Julgamos fúteis aqueles que por algum motivo (e de todo direito seu) prefere a vadiagem à vida dentro de casa. Falamos sobre a futilidade que está em gastar madrugadas dentro de casas noturnas ao invés de se estar em casa dormindo, ou lendo um bom livro, escutando uma boa música: mas quem definiu mesmo o que é bom? Onde esta o relativo das coisas e o cada um cuidando da sua própria vida?

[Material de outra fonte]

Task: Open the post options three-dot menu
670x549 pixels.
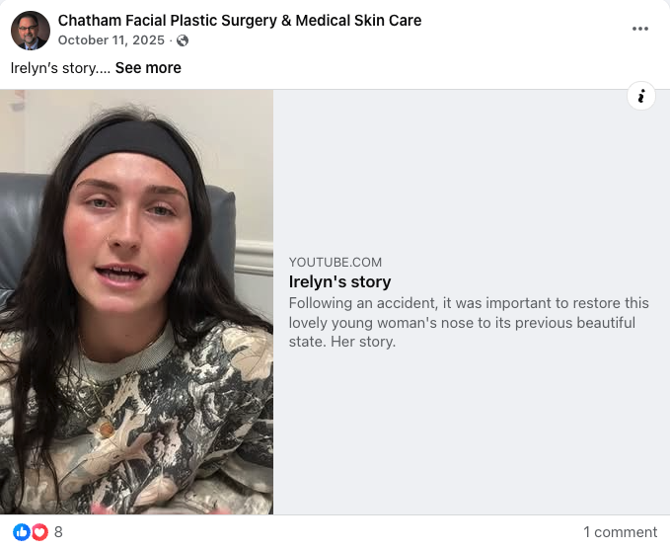Action: pos(640,29)
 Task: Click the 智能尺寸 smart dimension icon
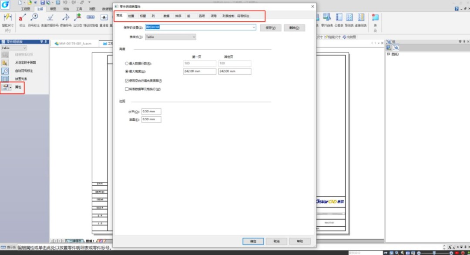[7, 17]
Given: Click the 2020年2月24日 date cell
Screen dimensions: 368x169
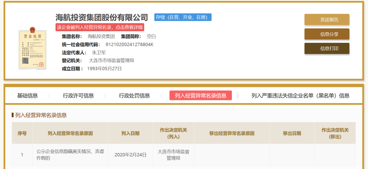Looking at the screenshot, I should 130,155.
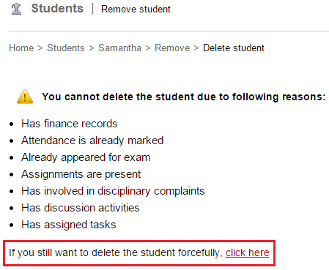Select 'Attendance is already marked' list item
This screenshot has height=270, width=329.
(x=92, y=140)
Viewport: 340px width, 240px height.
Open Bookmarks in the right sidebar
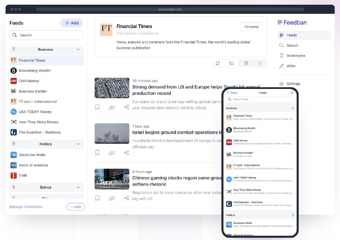[295, 56]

Atacamos a forma de viver dos outros que passam horas conversando e se drogando nas esquinas, julgando-os incapazes e fúteis pela forma de vida que se vive, mas dentro de casa somos obrigamos a cumprir todos os dias as mesmas coisas. Acordar cedo, passar o café, limpar a casa, fazer o almoço, lavar a louça, fazer o café da tarde, jantar, louça e cama. Não estaria aí também a futilidade do homem contemporâneo que se diz normal e que não vive a futilidade? Lembremo-nos que apenas abrimos a janela e vemos passar um monte de coisa a nossa frente, mas não é porque podemos olhar que temos o direito de julgar. Aquele que passa pela calçada pode também estar julgando aquele que fica na janela observando e comentando a vida dos outros (as famosas fofoquinhas) como seres mais fúteis, pois se acostumaram com aquele tipo de atividade e isso é normal? Quem e o que nos dá o direito de dizer que um ser humano com três, quatro faculdades no currículo é menos fútil que o cara que não saiu do Ensino Fundamental? E quem disse que a dona de casa é menos fútil que a garota que trabalha em um prostíbulo? Futilidade é coisa íntima, interior de cada um. Assim como o brega nos é inerente, a futilidade faz parte do nosso cotidiano e desse modo, a futilidade do ser começa em nós, quando julgamos alguém ou alguma coisa por um mero ataque de aparência ou para simplesmente nos sairmos superiores.

Você que prefere Machado de Assis não é mais ou menos fútil do que alguém que lê Stephenie Meyer; você que escuta Chico Buarque não é melhor que alguém que se acaba ao som de Valesca Popozuda; você que por um acaso vai semanalmente a uma linda exposição de orquídeas (e que programa mais chato seria esse não?) não é menos fútil do que aqueles que preferem frequentar as pistas de skates. Somos da geração que ataca de graça, fala como se fossemos os mais finos, mas nos enganamos com tudo isso, quando era para sermos da geração do tudo junto e misturado, pois é isso que somos: um vasto campo de cultura e coisas a se fazer, porém preferimos perder o tempo a julgar a conhecer; de falar ao invés de escutar; de sentenciar os outros pela futilidade em vez de futilizar-se em primeira pessoa do singular, afinal de contas, já diz a expressão de que todo mundo te um dedinho podre.